How is this logically possible?

StevenLeonCooper · Feb 15, 2014

GlennB said:
I don't really understand that part. Multiple customers on a given invoice?

Not sorry Many-to-one. I wrote it wrong and corrected it like 5 times on my phone so obviously I confused myself there. One customer, many invoices/orders.

GlennB said:
But, generally speaking, disallowing nulls when a value is not yet known suggests to me a large number of tables to cater for every possible event where there might still be an unknown value, leading to some heroic table joins when all is finally done. Either that, or fill unknown values with defaults - e.g. 0 for the invoice id of an uninvoiced transaction. That would be horrible.

Yes, it requires a fair amount of joining but the benefit is that the database only contains extant data, no conceptual placeholders. In the long run I think it comes down to manageability and performance. Completely avoiding NULL values at all costs would probably light up the eyes of anyone passionate about relational theory but when you have to do 6 different joins just to find out what item a customer ordered on a certain date, it suddenly seems like it would be easier to sift through paper records than conceptualize the next Query you're going to need.

I would consider NULL values as more of a yellow flag to reconsider your schema. There may be a good reason to allow NULL values but generally I would assume there's equally-good or better reason not to.

ETA: Regarding that first part, it could go either way. Depending on how you run your business you might consider a customer a physical person and therefore you may have invoices that you do want to be linked to multiple customers.

John and Bob run a business together. John and Bob both buy supplies on a company card from you and likewise they buy supplies individually. It may be pertinent to maintain their individual identities for their individual invoices and also their combined invoice. Of course you could also distinguish between customers and businesses or by payment method ... there are many ways to skin that cat but I at least see a logical reason to have a many-to-many relationship between invoices and customers.

GlennB · Feb 16, 2014

StevenLeonCooper said:
ETA: Regarding that first part, it could go either way. Depending on how you run your business you might consider a customer a physical person and therefore you may have invoices that you do want to be linked to multiple customers.

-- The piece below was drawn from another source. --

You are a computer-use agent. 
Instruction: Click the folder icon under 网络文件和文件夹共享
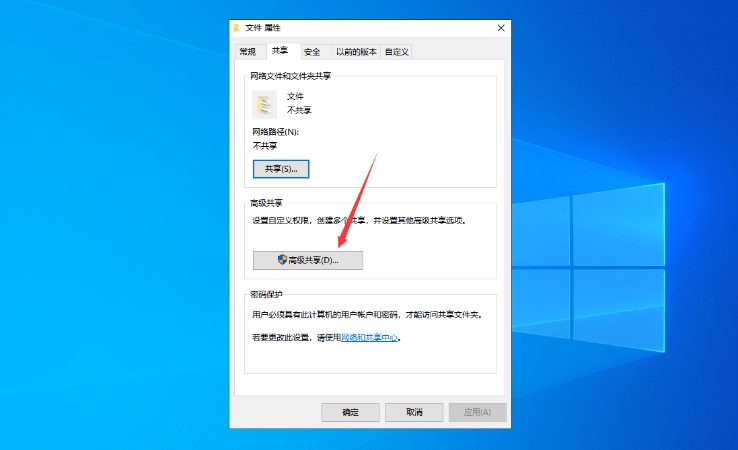(x=264, y=103)
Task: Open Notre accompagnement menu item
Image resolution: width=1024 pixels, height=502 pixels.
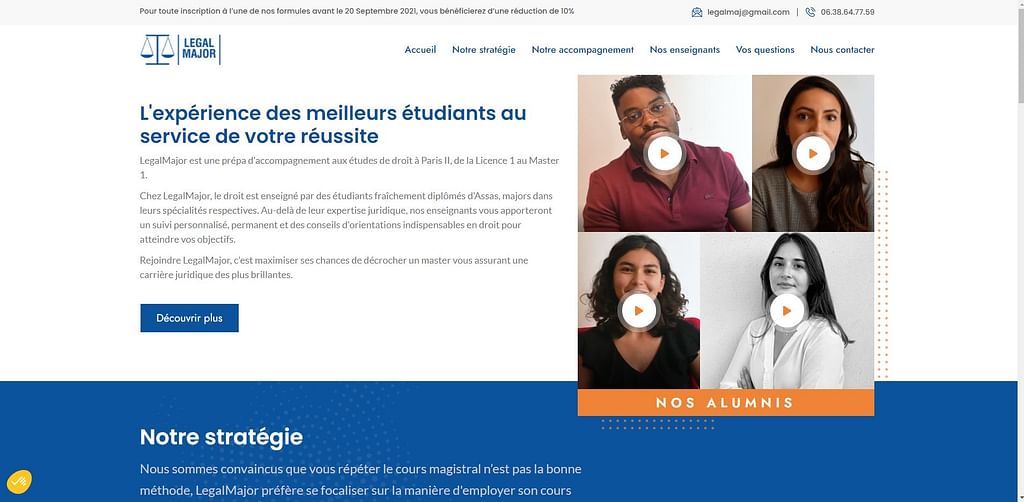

Yeah, we bumped into a parallel situation in a certain system under development. Branches of a company phoned through orders (for delivery to that branch, making it appear that they were "the customer") but invoices were lumped together and went to head office. It got interesting when we decided also to cater for regional head offices that might represent groups of branches but not all of them, just to be safe

But recalling all this stuff lead me to a funny article, The Mother of all database Normalization Debates where "all hell lets loose"

paulhutch · Feb 18, 2014

More often than not when our DB Admin/It guy comes to me with a problem it is due to some vendor's software relying on NULL values to indicate something positive about the data e.g. not yet invoiced. Since there are so many ambiguities in the way NULL values are handled I avoid them for any data field that needs to be searched in my designs.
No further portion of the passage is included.